Exodus 3:16-22, 4:18-20
1 Peter 2:13-17
Recently, I’ve been enjoying listening to gospel music. One of my favorite songs I’ve heard lately is Bob Dylan’s “Gotta Serve Somebody,” sang in the soulful timbre of Shirley Caesar. In the song, Shirley tells us, “you might be an ambassador to England or France, you might like to gamble, you might like to dance, you might be the heavyweight champion of the world, you might be a socialite with a long string of pearls, [but] you’re gonna have to serve somebody.” The whole song is an acknowledgment of the reality of the human condition: we are all servants to something.
In the sixteenth verse of 1 Peter 2, Peter tells us that we are to “Live as people who are free, not using your freedom as a cover-up for evil, but living as servants of God.” At first glance, it seems that Peter is giving us conflicting messages. He tells us that we are to live as people who are free but also to live as servants of God. So which is it? Are we to live a life of freedom or a life of servitude?

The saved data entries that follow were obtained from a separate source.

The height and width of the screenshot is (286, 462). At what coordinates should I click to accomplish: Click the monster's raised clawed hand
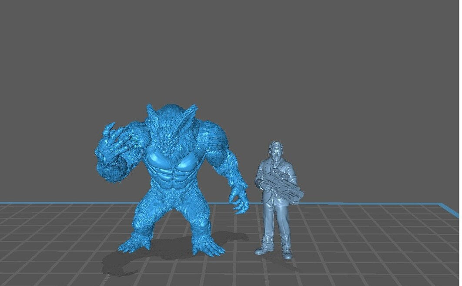point(114,143)
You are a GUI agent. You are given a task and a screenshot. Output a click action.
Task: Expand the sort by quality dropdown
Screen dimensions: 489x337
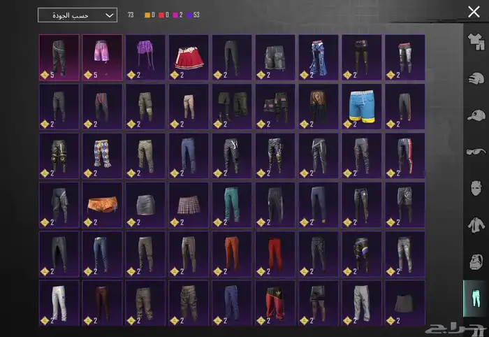point(77,15)
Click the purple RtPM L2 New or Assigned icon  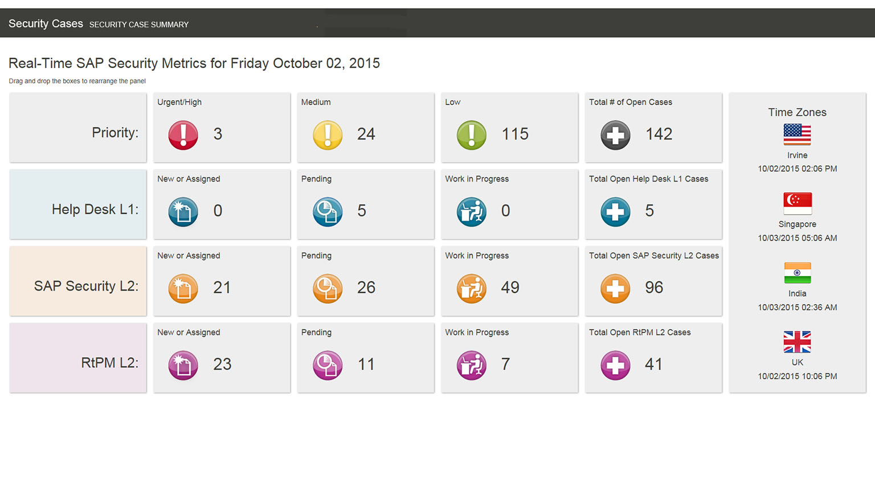click(183, 365)
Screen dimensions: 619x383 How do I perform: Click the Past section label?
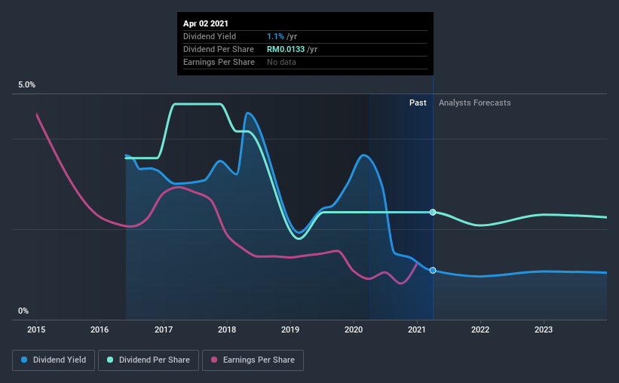418,103
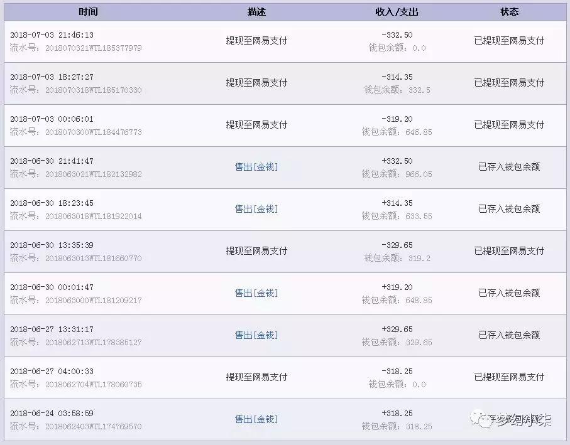The height and width of the screenshot is (445, 570).
Task: Click the 描述 column header
Action: (256, 11)
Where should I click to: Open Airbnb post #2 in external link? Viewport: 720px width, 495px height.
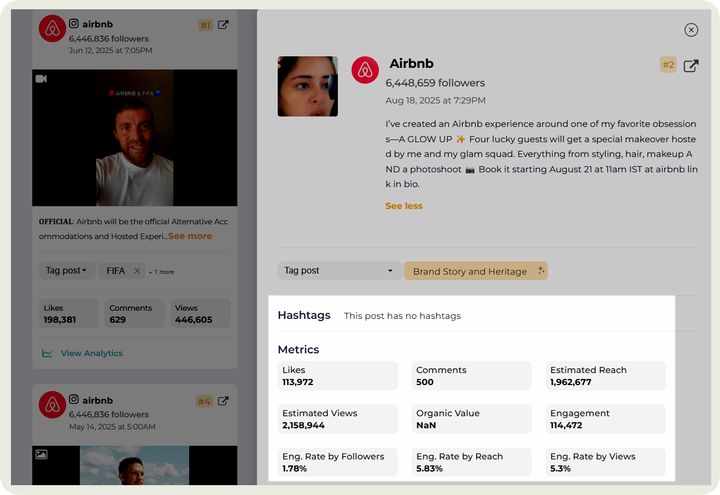pos(691,66)
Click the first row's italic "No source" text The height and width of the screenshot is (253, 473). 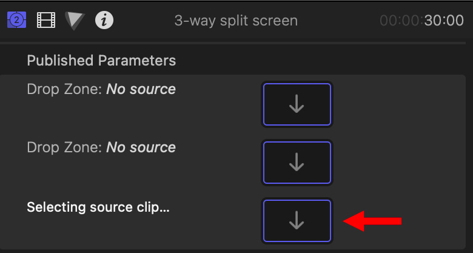pos(141,89)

The truth is, it’s both. The reason this verse seems so contradictory is because of the American culture in which many of us were raised. We live in the “land of the free,” where “freedom rings.” We call our home “the sweet land of liberty,” in which the Rolling Stones and Pitbull tell us “I’m free to do what I want.” We need our free time so we can “catch up” on our favorite Netflix show (an ironic obligation), we need our vacation time to be free from the job that we worked so hard for, we need to retire as early as financially possible to be free to do fun things while our bodies still allow us to. Here in America, freedom is part of the very fabric of society.
Recently, my friend Kyle Fossé wrote a musical (A Prison Called Freedom) that was performed on Dordt College’s campus. The show asks some hard questions about this idea of freedom that manifests itself worldwide—especially questions about how the American sense of freedom might actually be somewhat limiting to those who subscribe to it. A few characters in the show claim, “Freedom isn’t freedom ‘til you’re free from all the rules.”
This line got me thinking, is the American idea of freedom the same as the Biblical idea of freedom? Is being “free from all the rules” really what Christians are called to? Peter tells us it’s not.
It’s essential to understand that freedom is never just freedom from something; it is also freedom to something. Never are we content to be free from our jobs to just stare at the wall—we are free to do something else, usually something relaxing that we want to do. And this “freedom to” part of freedom is always dictated by something. For most of American society, it’s dictated by selfish desires, the desires of a self that is fallen. But as Christians, we are called to a unique freedom.
As Christians, are free from sin and free to Christ. True freedom is not being “free to do what I want,” but being free to serve God. Paul tells us in Romans 6 that we, “having been set free from sin, have become slaves of righteousness.” Not only are we free from the condemning power of sin, we are free to the service of God and to righteous living. And this freedom is infinitely more satisfying than what the world has to offer. Some of the most “free” people in the world seem to be the unhappiest. How many divorces has Hollywood seen? How many instances of corruption have plagued Fortune 500 companies? Clearly, the freedom the world offers leads nowhere.
The freedom of Christ, however, is rooted in the work accomplished by Christ on the cross, that is, freeing us from the shackles of our sin forever. And now we are not only free from our sin, we are free to Christ and all the benefits that result from being an adopted child of God. This freedom allows us to live lives in accordance with God’s law out of gratitude for Christ’s sacrifice, which is truly the greatest freedom we could ever experience. This freedom calls us to regular church attendance, to helping our neighbor jumpstart his car, to sharing the gospel with the homeless, to going out of our way to help the new hire at work—all for the name of Christ. Being shackled to the law of God is the most free we could ever be. To live a life devoted to serving the one who gave his life for you—what greater freedom could we possibly imagine?
Ultimately, Bob Dylan and Shirley Caesar are right when they sing, “It might be the devil, it might the Lord, but you’re gonna have to serve somebody.” Freedom by the definition of the world can never satisfy, but freedom in Christ satisfies eternally.